Does your wife have any of this fun stuff to look forward to, or does she just get the daily grind?

I feel that that the current price (limited contact with GF and 90% of time allocated to wife) is an acceptable one to pay to determine whether my desired outcome is feasible.
How much of that 90% will be spent enjoying her company? How much of it will be spent grocery shopping, cleaning the house, paying bills, dealing with a sick cat, picking the kids up, etc? Are you counting time you're asleep or working in that 90%?
 
Does your wife have any of this fun stuff to look forward to, or does she just get the daily grind?
Some definitely, some not so much. I have always been very affectionate, I enjoy touch, I'm pretty much incapable of walking past my wife without a caress. To the point that it has in the past created problems. 4 small children needing constant attention would mean that my physical closeness was just too much, and resulted it (quite reasonably) in irritation. which then flowed into distance resulting in more irritation etc. A historic issue which has been resolved.
But yes, in general she does have the fun stuff as well. We have very different interests in a lot of areas, so there is less of the "arguing about fictional characters, whether Sam or Dean is hotter, and whether Dean with Sam's hair would be a suitable compromise"

How much of that 90% will be spent enjoying her company? How much of it will be spent grocery shopping, cleaning the house, paying bills, dealing with a sick cat, picking the kids up, etc? Are you counting time you're asleep or working in that 90%?
Fair comment, but............... some definitely will, and.... a lot of those things are "together" things, so even if they are not exactly FUN, they are still done in company.
I'd...... love the time and opportunity to do..... most of that with my GF, we've NEVER been grocery shopping, or cared for a sick child or animal, or cleaned around each other. Never SLEPT, I've never been working and had her bring me a cuppa and kiss my head, I've never glanced over at 3am in the middle of a particularly difficult coding issue and seen her lying in bed, drooling delicately.

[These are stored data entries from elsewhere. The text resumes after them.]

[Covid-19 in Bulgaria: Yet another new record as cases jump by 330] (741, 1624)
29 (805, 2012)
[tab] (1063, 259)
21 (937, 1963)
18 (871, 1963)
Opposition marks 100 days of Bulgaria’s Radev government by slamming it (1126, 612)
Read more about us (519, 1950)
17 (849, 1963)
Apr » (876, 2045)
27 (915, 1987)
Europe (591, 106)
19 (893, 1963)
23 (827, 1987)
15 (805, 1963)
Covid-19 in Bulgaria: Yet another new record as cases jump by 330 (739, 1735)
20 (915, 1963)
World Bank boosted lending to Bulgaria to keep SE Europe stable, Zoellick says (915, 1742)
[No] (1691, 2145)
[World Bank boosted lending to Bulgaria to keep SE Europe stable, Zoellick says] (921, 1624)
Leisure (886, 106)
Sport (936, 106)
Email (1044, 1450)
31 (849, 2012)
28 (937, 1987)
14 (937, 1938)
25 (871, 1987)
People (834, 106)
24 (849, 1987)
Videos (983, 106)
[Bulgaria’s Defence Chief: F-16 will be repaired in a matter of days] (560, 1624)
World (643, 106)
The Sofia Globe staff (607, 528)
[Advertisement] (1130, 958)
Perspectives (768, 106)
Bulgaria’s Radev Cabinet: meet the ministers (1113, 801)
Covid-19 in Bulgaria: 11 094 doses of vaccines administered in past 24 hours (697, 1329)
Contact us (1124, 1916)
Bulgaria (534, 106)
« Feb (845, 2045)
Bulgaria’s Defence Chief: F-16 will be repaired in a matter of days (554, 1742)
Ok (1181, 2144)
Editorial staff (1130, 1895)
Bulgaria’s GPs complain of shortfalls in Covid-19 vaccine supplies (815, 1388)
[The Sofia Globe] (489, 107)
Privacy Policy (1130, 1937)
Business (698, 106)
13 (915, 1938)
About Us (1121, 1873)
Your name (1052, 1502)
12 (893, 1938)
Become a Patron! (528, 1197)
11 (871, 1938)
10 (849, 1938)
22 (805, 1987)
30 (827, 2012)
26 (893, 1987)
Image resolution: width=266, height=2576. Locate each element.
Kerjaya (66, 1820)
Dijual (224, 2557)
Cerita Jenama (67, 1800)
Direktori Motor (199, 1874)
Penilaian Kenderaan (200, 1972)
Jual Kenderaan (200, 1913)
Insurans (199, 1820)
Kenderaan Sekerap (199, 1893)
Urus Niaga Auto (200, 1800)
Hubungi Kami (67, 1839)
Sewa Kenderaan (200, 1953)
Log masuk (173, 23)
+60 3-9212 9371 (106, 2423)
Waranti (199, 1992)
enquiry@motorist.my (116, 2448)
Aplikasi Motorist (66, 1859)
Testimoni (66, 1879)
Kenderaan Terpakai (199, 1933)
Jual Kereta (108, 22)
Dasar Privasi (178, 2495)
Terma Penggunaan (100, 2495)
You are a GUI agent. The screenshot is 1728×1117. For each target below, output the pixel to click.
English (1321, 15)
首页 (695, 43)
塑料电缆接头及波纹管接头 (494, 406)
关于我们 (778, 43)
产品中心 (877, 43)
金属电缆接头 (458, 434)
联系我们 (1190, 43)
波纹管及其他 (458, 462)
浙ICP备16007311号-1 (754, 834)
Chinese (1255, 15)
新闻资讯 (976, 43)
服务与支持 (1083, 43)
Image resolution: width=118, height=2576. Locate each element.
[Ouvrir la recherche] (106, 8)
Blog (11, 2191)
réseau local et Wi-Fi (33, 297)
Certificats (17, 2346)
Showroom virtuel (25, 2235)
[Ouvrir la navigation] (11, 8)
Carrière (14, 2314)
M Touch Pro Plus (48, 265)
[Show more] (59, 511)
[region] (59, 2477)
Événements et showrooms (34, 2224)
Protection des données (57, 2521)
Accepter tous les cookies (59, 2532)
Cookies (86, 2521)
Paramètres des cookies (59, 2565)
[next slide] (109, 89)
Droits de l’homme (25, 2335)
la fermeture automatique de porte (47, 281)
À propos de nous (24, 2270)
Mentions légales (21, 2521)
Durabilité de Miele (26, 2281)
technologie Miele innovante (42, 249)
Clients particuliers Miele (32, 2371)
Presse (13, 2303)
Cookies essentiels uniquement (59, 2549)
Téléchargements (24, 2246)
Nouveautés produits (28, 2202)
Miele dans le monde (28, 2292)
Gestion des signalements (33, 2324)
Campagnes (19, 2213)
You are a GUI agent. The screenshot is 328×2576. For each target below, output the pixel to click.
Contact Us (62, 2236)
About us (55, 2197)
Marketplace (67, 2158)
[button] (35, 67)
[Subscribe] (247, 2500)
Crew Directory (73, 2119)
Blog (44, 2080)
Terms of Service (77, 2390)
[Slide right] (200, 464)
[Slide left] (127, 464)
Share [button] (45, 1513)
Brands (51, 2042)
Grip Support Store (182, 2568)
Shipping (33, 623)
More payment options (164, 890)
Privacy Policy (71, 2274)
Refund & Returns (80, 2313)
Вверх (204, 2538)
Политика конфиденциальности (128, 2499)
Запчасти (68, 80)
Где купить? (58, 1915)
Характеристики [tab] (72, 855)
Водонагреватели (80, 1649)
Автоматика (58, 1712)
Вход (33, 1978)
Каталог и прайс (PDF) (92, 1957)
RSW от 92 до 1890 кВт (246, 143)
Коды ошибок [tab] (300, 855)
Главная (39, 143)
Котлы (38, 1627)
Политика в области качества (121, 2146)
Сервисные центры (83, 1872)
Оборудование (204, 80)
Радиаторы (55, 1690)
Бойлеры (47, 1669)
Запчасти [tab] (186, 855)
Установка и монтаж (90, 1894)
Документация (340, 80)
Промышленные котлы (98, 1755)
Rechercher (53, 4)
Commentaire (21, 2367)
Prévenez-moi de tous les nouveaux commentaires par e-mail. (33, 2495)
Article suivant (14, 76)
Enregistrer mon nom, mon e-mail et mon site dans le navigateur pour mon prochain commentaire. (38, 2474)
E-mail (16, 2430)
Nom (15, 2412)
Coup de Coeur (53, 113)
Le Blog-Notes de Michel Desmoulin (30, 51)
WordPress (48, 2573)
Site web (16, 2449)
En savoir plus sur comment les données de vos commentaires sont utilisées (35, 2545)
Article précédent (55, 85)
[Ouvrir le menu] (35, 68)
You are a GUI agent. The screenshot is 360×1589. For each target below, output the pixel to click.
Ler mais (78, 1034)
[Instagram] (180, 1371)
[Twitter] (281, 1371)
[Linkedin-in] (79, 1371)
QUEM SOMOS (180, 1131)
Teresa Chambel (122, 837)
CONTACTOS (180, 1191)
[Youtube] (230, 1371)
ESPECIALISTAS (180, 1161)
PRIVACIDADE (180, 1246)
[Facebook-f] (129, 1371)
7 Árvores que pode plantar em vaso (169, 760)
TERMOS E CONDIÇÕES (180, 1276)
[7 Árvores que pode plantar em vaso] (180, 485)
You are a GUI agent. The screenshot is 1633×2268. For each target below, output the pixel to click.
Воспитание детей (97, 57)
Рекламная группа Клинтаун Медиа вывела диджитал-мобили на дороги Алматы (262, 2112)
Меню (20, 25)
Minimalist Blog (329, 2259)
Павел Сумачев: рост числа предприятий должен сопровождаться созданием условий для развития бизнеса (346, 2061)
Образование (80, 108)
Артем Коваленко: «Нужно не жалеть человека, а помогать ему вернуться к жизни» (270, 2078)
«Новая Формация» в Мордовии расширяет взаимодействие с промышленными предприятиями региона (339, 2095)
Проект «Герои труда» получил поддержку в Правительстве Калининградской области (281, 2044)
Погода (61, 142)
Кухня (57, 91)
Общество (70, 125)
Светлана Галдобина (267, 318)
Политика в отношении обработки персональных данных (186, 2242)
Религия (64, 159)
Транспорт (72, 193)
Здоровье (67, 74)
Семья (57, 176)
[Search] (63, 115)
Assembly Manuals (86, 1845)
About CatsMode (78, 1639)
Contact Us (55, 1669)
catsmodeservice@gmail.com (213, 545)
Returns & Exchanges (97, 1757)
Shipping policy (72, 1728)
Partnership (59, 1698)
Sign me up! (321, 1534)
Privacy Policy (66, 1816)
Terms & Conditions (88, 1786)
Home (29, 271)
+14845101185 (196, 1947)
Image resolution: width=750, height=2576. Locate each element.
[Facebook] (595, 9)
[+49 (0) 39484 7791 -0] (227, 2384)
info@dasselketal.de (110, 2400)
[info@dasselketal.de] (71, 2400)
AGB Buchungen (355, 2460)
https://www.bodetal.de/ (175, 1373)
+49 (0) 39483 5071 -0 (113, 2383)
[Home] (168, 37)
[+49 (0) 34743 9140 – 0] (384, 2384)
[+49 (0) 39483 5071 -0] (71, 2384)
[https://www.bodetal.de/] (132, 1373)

So..... yes, in a way I AM counting those times, they may not be extreme passion, or incredible fun. but they are the moments that strengthen a relationship.
 
I'm no expert on NRE Remnant. I've only had that emotion reciprocated once. But I think feeling that finding grocery shopping together exciting or looking forward to caring for a sick child together is purely NRE. If that stuff constitutes exciting relationship building stuff, then our 10-year marriages would be made of steel!

Relationship building is dates and movies and romantic dinners and all the stuff we rarely do. ;) Given how not poly I am, I don't think I'm really entitled to comment strongly on this, but I suspect the date stuff is thought to foster romance whilst the daily grind may wear it down sometimes. I think Emm was trying to point out that chores shouldn't count. Emm is of course free to correct me if I got it wrong. :)
 
I'm no expert on NRE Remnant. I've only had that emotion reciprocated once. But I think feeling that finding grocery shopping together exciting or looking forward to caring for a sick child together is purely NRE. If that stuff constitutes exciting relationship building stuff, then our 10-year marriages would be made of steel!
It's not pure NRE as 'exciting' is not the pure word ... some people can just appreciate this stuff, it does build the relationship, and it is part of what is missing in mostly sexual relationships. If the only thing you're doing together is romance, you kind of start to miss the mundane stuff :) It is/was one of the recurring topics of ours.

However the reminder is fair: If gf gets an uninterrupted evening date to 'build a relationship', giving the wife also an uninterrupted (by kids, chores, and after all processing) evening date would also seem like putting in an effort into the relationship. Relationships do wither without free time.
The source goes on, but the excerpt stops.